The B.S. degree in Animal Behavior includes courses from the different disciplines that study animal behavior, providing the interdisciplinary foundations students need to reflect on the consequences of different intellectual approaches to a single problem. The B.S. in Animal Behavior is particularly valuable for students interested in careers in animal biology and behavior, including but not limited to research and teaching, wildlife management and conservation, veterinary medicine, animal training, and zoo management.
Animal behavior is the scientific study of everything animals do. The field of animal behavior examines the causes, functions, development, and evolution of behavior including the stimuli that affect behavior, whether external (food or predators) or internal (hormones or nervous system). The function of behavior includes both the immediate effects of behavior on an animal and the adaptive significance of the behavior in a particular environment. The development of behavior is concerned with how behavior changes over an animal's lifetime. The evolution of behavior is concerned with origins of behavior patterns and how these change over generations.
Students have opportunities to conduct their own independent research or gain hands-on experience in animal behavior through the Center for the Integrative Study of Animal Behavior (CISAB) internship program. They may also find opportunities for supervised laboratory research in which they apply their newly learned knowledge to real-world contexts such as zoos, museums, and wildlife rescue centers.

--*--

Problem 1 -> In the animal behavior program description, which internal stimuli are given as examples of what affects behavior?
Problem 2 -> Please print the animal behavior program description from "Students have opportunities" to "wildlife rescue centers.".

--*--

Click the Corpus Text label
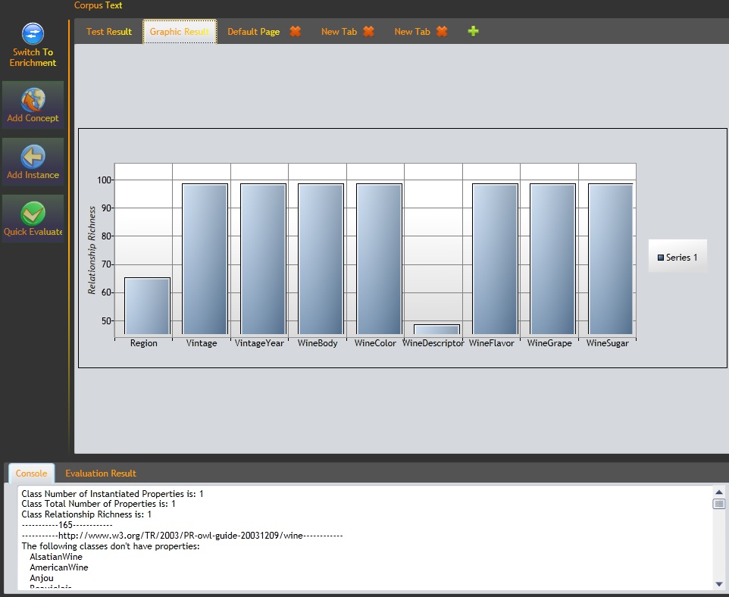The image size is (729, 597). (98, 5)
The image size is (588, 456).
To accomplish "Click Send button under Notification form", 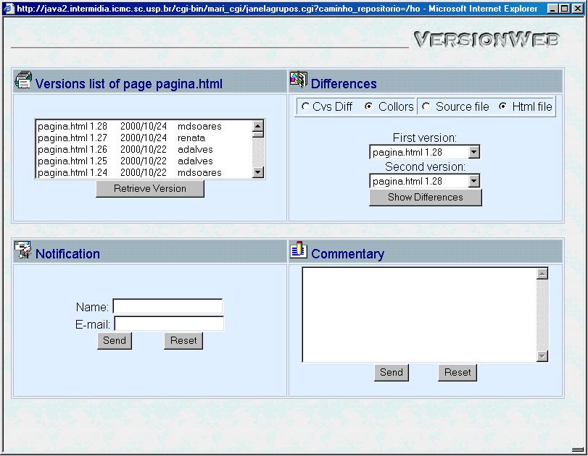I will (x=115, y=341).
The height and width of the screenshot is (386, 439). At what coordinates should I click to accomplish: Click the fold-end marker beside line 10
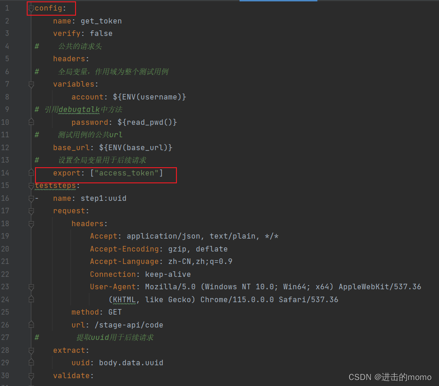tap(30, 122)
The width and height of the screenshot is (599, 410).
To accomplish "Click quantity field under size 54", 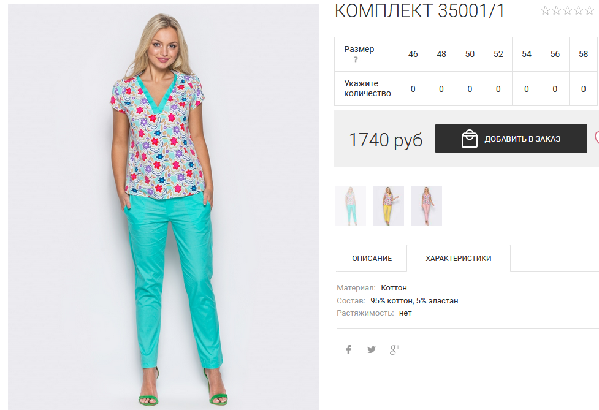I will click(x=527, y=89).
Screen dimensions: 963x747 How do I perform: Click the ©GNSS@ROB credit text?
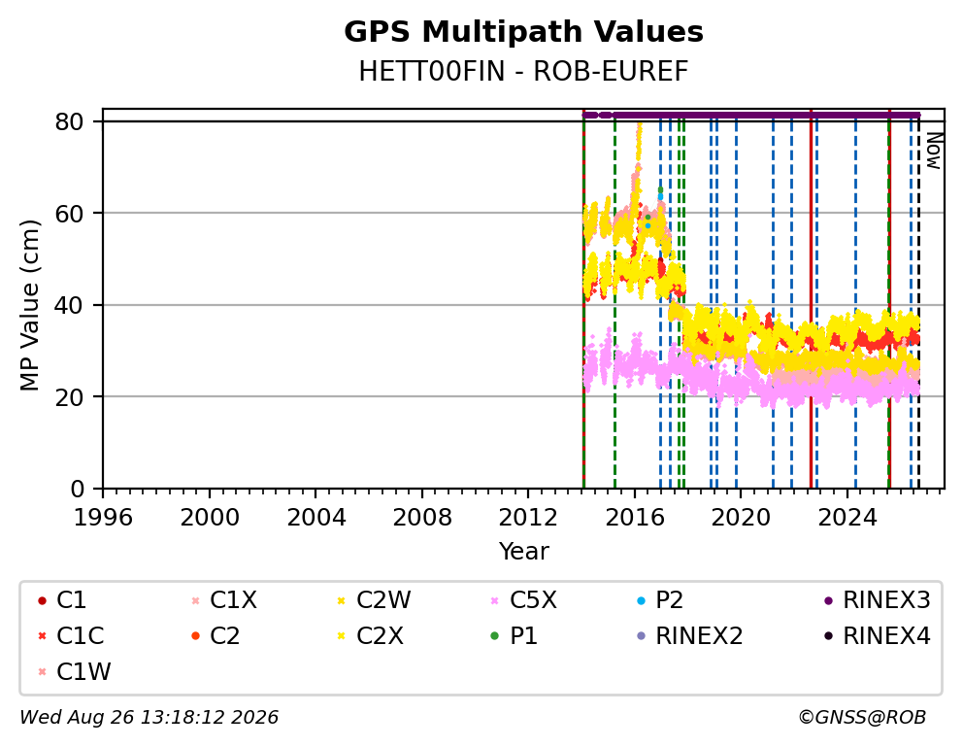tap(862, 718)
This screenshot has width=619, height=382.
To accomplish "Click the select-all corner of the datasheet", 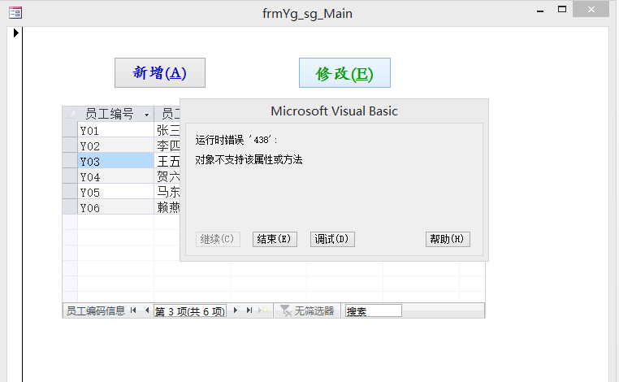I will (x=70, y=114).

--*--

Reply 1 -> Hormones or the nervous system.

Reply 2 ->
Students have opportunities to conduct their own independent research or gain hands-on experience in animal behavior through the Center for the Integrative Study of Animal Behavior (CISAB) internship program. They may also find opportunities for supervised laboratory research in which they apply their newly learned knowledge to real-world contexts such as zoos, museums, and wildlife rescue centers.